::: Raw data :::

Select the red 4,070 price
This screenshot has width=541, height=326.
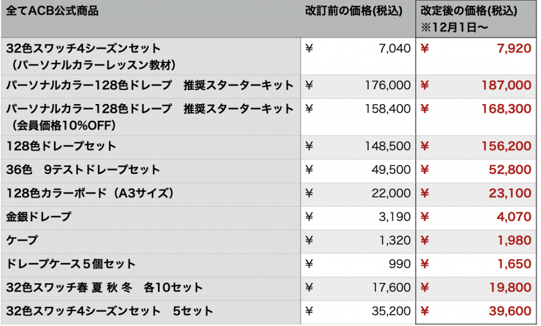pyautogui.click(x=513, y=217)
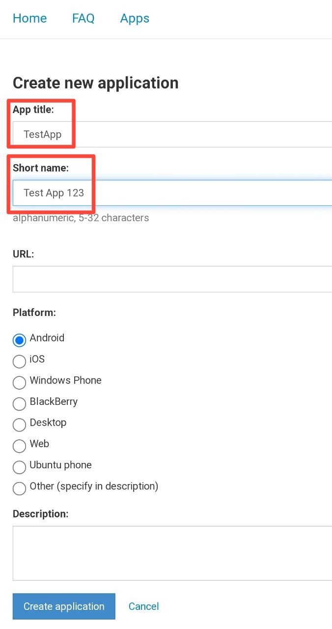Pick BlackBerry as the platform
332x629 pixels.
click(19, 403)
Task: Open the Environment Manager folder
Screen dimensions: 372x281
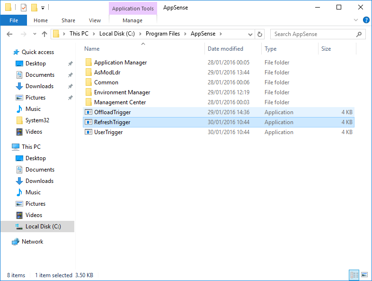Action: point(122,92)
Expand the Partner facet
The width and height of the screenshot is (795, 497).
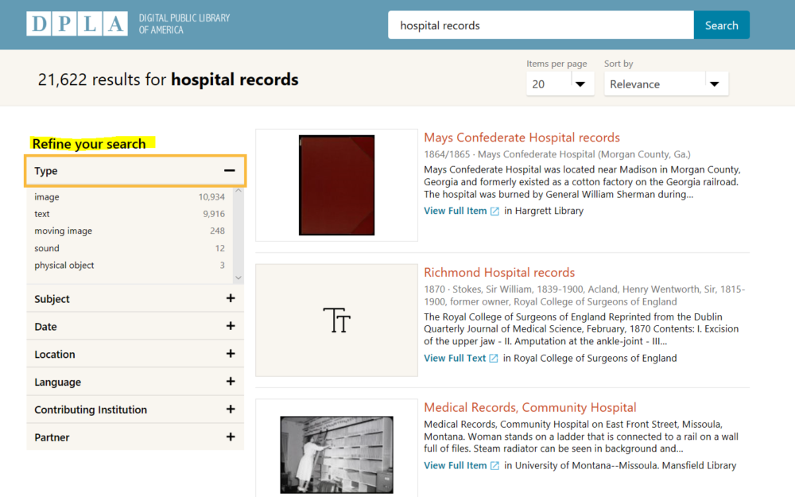coord(230,437)
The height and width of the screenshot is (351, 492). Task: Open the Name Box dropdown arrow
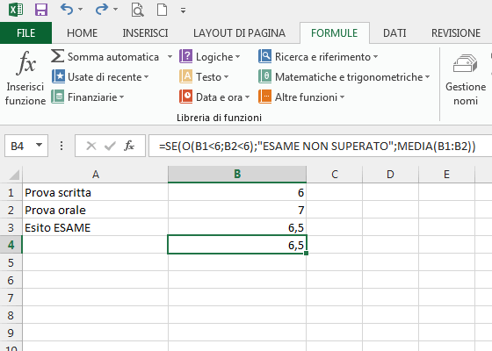click(39, 146)
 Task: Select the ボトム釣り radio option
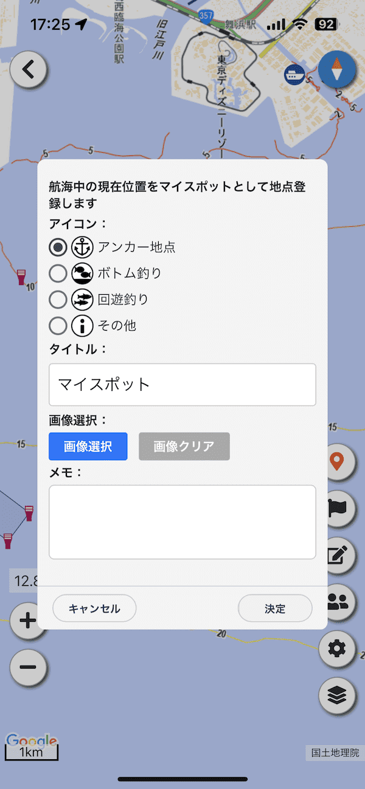click(x=58, y=274)
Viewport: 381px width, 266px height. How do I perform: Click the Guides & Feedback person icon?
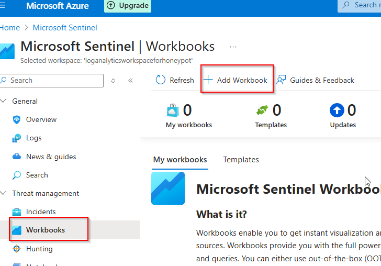click(x=281, y=80)
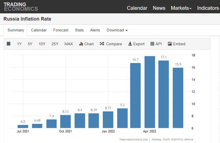
Task: Go to News in the top navigation
Action: pyautogui.click(x=159, y=8)
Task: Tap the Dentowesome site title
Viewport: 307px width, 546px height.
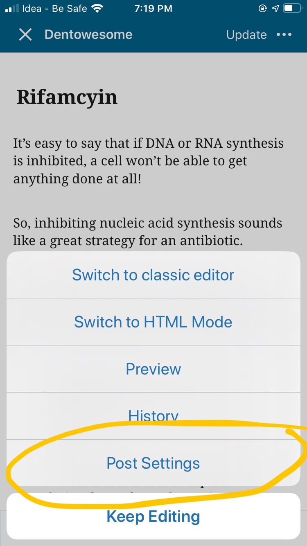Action: tap(88, 35)
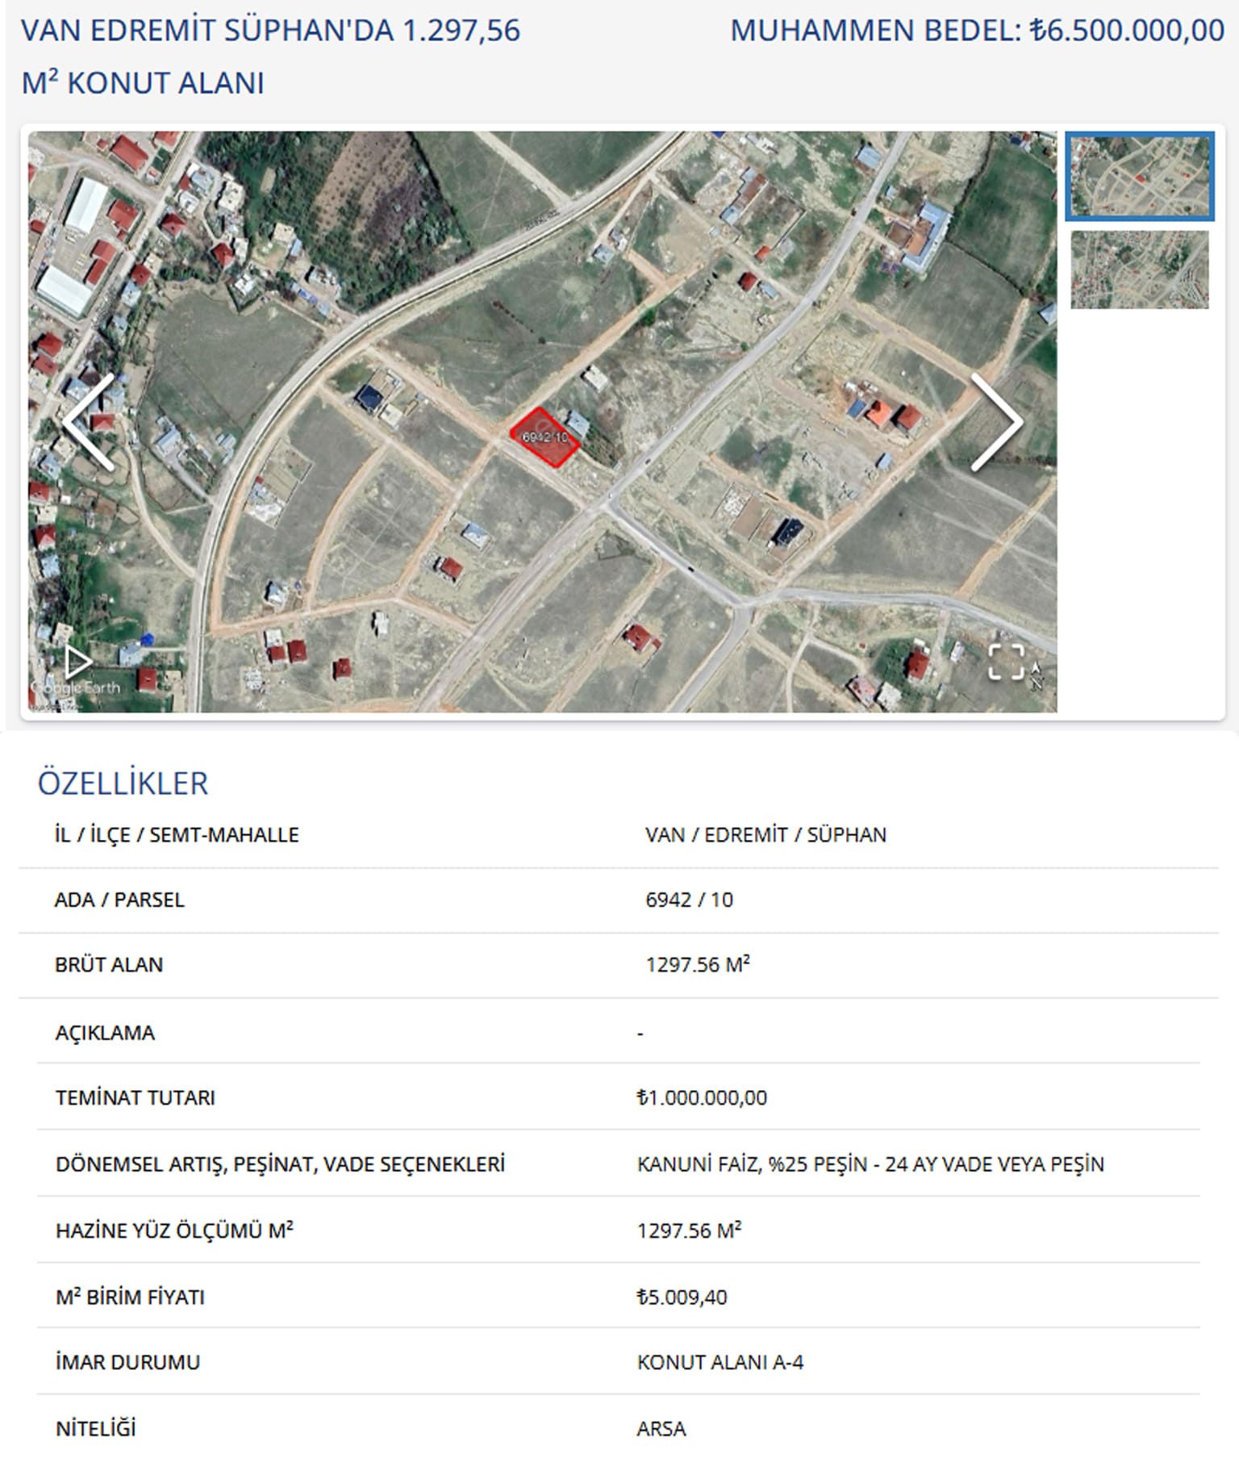Click the m² unit price ₺5.009,40

click(682, 1297)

:::

What is being asked
Lay out the lines from the first one up to and including the line containing "Action: point(122,92)" as a Markdown table with the columns Row and Line, numbering each row and skipping blank lines. Leave the pictures out of the table.

Exercise output
| Row | Line |
|---|---|
| 1 | Select the red 4,070 price |
| 2 | This screenshot has width=541, height=326. |
| 3 | pyautogui.click(x=513, y=217) |
| 4 | Pick BlackBerry as the platform |
| 5 | 332x629 pixels. |
| 6 | click(19, 403) |
| 7 | Task: Open the Environment Manager folder |
| 8 | Screen dimensions: 372x281 |
| 9 | Action: point(122,92) |